How to add constraints to parameters in pymc3 model?


I followed the first tutorial in pymc3 concerning a linear regression. I tried to adapt it to a different function that is :

Y_obs = log (x+a)^2 / (x-c)^2

As you can see it could be preferable that c was negative. Thus I wonder how to define the prior for c with negative values.

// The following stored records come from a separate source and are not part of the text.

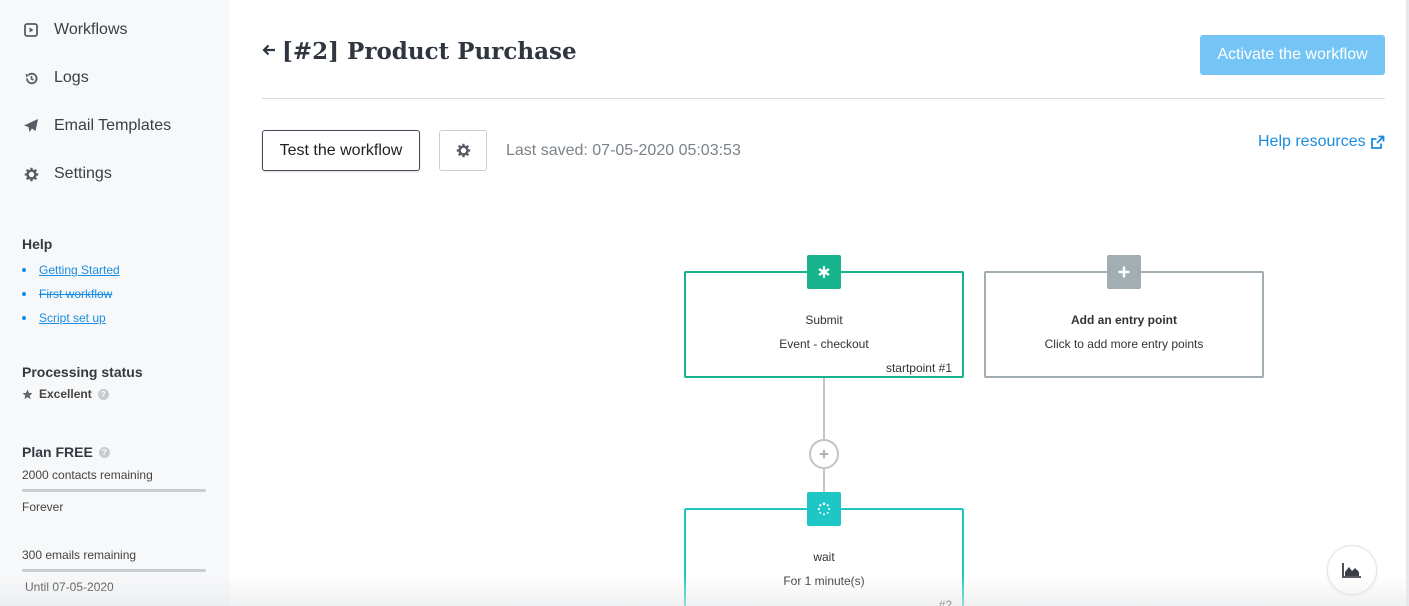 The width and height of the screenshot is (1409, 606). Describe the element at coordinates (58, 452) in the screenshot. I see `plan-title-text: Plan FREE` at that location.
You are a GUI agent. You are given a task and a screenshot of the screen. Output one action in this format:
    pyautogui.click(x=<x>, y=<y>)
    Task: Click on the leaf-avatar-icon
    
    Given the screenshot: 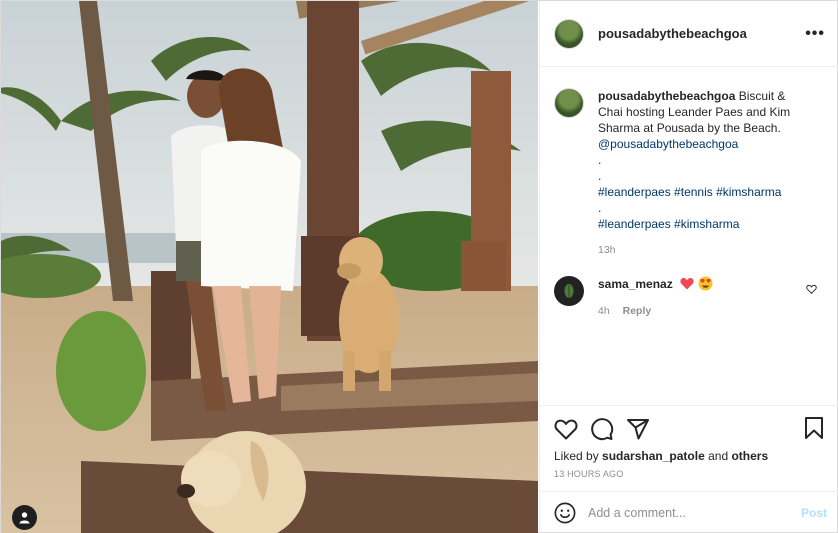 What is the action you would take?
    pyautogui.click(x=569, y=291)
    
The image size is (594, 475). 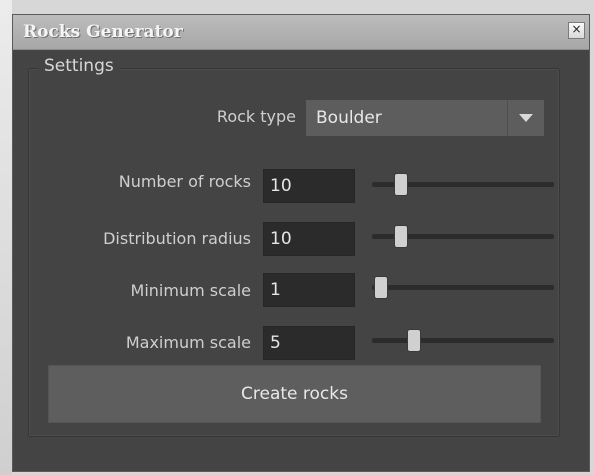 I want to click on settings-group-label: Settings, so click(x=79, y=66).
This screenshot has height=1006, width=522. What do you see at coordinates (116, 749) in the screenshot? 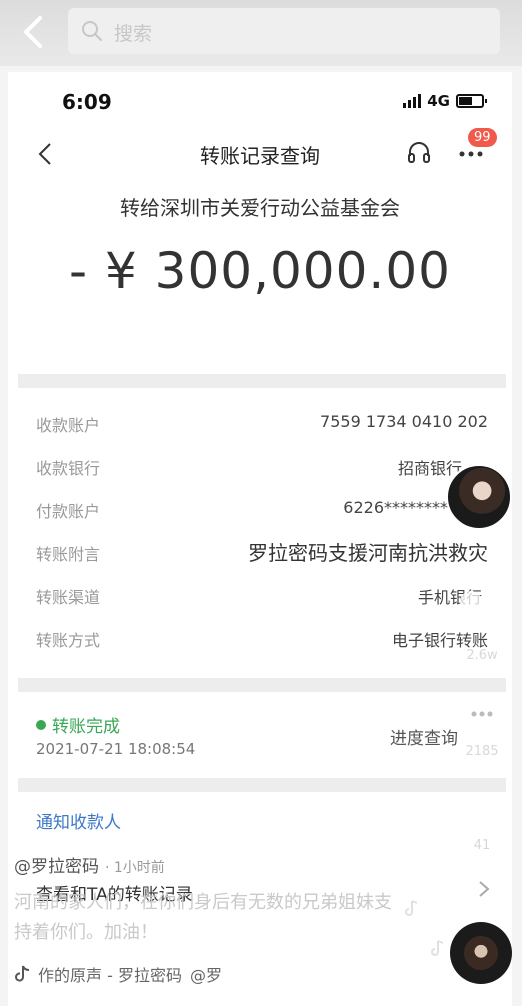
I see `status-datetime: 2021-07-21 18:08:54` at bounding box center [116, 749].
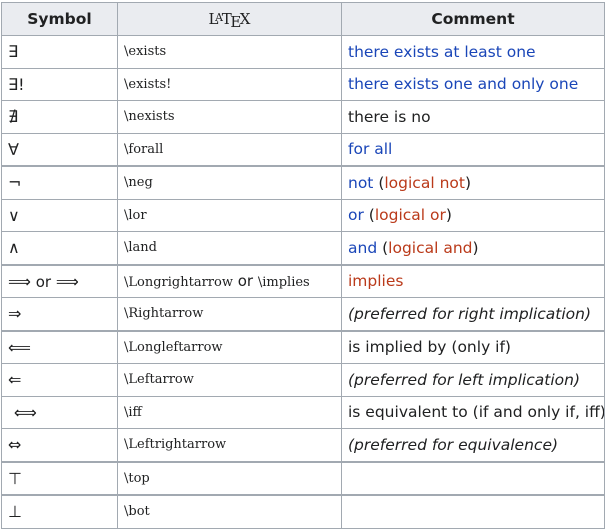  What do you see at coordinates (60, 445) in the screenshot?
I see `symbol-cell: ⇔` at bounding box center [60, 445].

For example, an HalfNormal distribution but with only the negative values instead of the positive ones.

More generally I wonder if it is possible to set bounds to parameters ?

For example, using Stan (or pyStan) in the model set up you can write :

parameters {
    real<lower=0, upper=1> p;
}

to set p \in [0, 1].


Solution

  • To get a variable that is constrained to the negative values you can define a positive one and take the negative of that:

    a = pm.HalfNormal('a', sd=1)
    b = -a
    

    If you want to access the value in the trace you can tell pymc3 to store it by wrapping it in a pm.Deterministic (probably not that useful in a simple case like this...)

    a = pm.HalfNormal('a', sd=1)
    b = pm.Deterministic('b', -a)
    

    Use pm.Bound to add arbitrary constraints:

    NegNormal = pm.Bound(pm.Normal, lower=-np.inf, upper=0)
    a = NegNormal('a', mu=0, sd=1)
    

    But keep in mind that this does not change the density of the normal distribution, so it won't integrate to 1 anymore. Usually this doesn't matter, as the difference in the logp will be a constant, and we don't care about constants for most things. If it does matter (this could be if the lower or upper bound is a variable) you can fix this by defining your own distribution with pm.DensityDist (same problem in stan by the way, although it has support for truncated distributions with the T[a,b] syntax).